– Alla, ich bin’s!
Polinas Stimme schallte durch den Flur und hallte durch den engen Korridor. Die Schlüssel klimperten, als sie in eine Keramikvase fielen – ein Ritual, das ihre Mutter schon in ihrer Kindheit begonnen hatte. Sie zog ihre Schuhe aus, richtete ihr tagsüber zerzaustes Haar und ging ins Wohnzimmer. Sie stellte sich ein Treffen mit ihrer Schwester und den Duft von heißem Tee vor.
Doch kaum hatte sie die Schwelle überschritten, erstarrte sie wie angewurzelt, als wäre sie gegen eine unsichtbare Wand gelaufen. Eine Frau um die Fünfzig saß auf dem alten Sofa, das ihre Eltern ihr einst zum vierzehnten Geburtstag geschenkt hatten. Sie betrachtete die Neue mit sichtlichem Interesse, fast trotzig. Die Frau trug einen Morgenmantel – ein Zeichen dafür, dass sie sich hier sehr wohl fühlte.

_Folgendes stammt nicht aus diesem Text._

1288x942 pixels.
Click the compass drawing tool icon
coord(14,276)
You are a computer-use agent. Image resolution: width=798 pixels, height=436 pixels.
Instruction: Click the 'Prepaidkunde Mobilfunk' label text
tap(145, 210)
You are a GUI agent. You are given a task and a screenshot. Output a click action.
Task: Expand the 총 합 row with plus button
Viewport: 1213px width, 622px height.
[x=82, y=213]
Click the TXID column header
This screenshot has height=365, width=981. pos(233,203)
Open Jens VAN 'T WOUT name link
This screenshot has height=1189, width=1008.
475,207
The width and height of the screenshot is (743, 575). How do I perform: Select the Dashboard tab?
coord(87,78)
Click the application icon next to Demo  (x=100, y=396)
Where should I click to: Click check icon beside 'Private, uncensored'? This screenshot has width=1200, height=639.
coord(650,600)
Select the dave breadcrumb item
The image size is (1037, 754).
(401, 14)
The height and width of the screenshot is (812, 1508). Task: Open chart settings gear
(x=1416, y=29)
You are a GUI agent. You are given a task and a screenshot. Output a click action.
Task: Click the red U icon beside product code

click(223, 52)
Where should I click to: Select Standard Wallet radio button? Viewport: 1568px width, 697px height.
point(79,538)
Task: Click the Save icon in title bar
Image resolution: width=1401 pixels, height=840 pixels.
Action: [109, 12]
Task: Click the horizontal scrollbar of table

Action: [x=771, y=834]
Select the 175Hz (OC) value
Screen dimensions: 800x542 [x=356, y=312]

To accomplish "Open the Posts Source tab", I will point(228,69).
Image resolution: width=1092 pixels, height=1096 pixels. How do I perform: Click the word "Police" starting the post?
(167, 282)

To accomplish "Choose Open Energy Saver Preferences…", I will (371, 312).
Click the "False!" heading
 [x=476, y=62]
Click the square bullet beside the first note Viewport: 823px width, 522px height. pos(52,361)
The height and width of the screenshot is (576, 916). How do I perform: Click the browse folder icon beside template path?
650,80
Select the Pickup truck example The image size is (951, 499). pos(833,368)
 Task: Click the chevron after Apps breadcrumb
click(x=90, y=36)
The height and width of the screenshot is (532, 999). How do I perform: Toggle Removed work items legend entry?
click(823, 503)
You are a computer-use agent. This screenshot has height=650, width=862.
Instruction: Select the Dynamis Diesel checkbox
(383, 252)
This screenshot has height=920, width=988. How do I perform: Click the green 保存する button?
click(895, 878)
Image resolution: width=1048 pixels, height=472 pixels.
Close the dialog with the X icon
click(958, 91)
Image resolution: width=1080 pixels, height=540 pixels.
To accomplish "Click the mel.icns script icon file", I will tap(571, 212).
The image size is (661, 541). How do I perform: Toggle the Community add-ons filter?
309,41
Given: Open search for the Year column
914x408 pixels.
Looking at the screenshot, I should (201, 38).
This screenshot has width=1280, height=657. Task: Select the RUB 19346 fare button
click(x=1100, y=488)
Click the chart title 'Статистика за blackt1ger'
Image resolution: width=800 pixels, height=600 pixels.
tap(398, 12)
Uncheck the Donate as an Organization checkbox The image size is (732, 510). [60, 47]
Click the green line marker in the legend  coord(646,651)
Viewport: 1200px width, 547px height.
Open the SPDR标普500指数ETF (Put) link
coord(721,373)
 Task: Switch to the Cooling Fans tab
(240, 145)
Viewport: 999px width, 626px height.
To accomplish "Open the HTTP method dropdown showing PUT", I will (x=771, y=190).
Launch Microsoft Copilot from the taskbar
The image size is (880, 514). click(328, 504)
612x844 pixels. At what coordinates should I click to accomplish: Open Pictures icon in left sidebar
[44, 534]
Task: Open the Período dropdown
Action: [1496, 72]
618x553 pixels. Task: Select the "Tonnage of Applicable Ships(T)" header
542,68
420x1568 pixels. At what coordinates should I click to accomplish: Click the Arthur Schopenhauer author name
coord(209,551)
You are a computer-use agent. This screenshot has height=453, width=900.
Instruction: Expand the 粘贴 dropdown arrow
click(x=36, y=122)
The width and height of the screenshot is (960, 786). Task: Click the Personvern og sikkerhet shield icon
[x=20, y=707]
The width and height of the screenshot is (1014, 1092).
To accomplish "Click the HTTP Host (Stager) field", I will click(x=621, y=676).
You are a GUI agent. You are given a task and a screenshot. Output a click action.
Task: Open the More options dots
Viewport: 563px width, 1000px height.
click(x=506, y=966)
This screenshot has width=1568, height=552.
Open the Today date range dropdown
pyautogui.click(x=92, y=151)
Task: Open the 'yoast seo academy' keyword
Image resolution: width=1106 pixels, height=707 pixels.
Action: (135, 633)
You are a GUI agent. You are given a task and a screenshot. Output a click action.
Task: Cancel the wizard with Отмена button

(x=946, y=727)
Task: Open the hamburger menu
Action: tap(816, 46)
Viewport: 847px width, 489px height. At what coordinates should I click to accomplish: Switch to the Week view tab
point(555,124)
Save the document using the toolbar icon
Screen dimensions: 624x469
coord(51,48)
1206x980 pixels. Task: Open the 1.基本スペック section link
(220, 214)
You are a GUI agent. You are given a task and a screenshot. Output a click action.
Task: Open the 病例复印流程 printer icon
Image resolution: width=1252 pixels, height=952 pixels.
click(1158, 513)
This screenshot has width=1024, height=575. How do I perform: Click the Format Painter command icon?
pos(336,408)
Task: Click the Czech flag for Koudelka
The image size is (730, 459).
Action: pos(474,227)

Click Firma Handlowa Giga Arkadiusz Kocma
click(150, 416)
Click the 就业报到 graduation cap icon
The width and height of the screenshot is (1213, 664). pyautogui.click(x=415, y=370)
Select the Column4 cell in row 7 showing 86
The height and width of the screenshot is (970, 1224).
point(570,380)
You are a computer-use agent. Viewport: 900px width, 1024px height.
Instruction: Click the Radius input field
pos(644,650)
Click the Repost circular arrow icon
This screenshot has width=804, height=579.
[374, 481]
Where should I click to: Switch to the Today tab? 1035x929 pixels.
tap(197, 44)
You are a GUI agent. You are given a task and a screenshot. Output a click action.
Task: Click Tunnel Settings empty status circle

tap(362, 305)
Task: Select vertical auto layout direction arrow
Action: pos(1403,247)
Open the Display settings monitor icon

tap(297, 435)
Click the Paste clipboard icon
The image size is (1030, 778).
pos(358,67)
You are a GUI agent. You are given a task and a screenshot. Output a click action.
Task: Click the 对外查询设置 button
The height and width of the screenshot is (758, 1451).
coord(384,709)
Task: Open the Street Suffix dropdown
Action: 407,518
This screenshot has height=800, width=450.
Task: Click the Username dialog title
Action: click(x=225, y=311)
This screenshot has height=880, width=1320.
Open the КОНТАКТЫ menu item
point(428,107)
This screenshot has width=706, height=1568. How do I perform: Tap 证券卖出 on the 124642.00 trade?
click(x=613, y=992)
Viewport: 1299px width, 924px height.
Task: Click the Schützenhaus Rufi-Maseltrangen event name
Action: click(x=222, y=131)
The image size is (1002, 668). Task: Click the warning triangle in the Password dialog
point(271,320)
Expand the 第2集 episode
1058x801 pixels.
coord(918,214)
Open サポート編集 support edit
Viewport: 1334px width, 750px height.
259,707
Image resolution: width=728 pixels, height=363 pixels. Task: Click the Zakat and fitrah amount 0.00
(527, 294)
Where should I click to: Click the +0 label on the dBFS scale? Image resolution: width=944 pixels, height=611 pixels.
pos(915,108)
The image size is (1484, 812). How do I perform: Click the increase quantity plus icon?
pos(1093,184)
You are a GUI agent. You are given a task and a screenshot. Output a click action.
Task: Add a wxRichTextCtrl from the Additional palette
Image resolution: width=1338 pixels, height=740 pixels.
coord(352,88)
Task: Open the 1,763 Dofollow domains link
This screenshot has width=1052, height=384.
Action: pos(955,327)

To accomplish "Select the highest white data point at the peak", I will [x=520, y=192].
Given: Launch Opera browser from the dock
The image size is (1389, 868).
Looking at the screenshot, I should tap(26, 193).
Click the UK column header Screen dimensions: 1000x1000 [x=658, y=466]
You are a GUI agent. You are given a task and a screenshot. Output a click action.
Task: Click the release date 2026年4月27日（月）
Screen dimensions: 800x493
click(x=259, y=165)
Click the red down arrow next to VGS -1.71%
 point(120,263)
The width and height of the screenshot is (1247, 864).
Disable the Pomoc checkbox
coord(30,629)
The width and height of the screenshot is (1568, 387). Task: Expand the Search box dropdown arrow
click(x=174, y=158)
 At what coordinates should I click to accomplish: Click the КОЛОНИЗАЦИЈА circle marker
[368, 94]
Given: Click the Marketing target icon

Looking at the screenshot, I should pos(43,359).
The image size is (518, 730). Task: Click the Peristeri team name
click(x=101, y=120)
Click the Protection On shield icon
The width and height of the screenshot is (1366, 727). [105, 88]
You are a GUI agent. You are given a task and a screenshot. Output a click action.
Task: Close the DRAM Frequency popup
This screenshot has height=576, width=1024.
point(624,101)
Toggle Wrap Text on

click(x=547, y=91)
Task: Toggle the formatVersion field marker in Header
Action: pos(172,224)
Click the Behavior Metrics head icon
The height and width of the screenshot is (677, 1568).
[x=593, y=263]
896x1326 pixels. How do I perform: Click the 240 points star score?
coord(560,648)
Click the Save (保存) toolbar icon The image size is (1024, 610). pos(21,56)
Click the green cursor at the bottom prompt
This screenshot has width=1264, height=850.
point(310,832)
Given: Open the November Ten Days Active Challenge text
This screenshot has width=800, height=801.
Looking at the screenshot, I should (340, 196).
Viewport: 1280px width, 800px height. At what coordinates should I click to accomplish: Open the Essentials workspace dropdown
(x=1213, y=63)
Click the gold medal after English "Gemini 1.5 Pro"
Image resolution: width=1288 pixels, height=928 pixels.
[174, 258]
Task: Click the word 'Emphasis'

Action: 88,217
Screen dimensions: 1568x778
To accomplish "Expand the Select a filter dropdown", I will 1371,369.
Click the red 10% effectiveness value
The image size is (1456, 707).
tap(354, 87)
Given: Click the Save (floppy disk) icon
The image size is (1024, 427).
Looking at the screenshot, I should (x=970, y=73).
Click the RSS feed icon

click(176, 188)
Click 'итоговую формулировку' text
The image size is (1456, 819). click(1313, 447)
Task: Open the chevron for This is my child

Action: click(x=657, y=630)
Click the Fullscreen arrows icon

– Entschuldigung, wer sind Sie? – fragte Polina höflich, aber leicht verwirrt und sah sich nach ihrer Schwester um.
– Und wer sind Sie? – antwortete die Frau im gleichen Ton, regungslos, und musterte den Gast weiter.
„Geschichten in vier Wänden“ © (1040)
Polina lachte unwillkürlich, als sie diese Antwort hörte, doch das Lachen verstummte schnell und wich der Anspannung:
– Willst du ernsthaft ein Fragenspiel spielen? Lass uns erwachsener sein: Wer bist du und warum bist du in der Wohnung meiner Schwester?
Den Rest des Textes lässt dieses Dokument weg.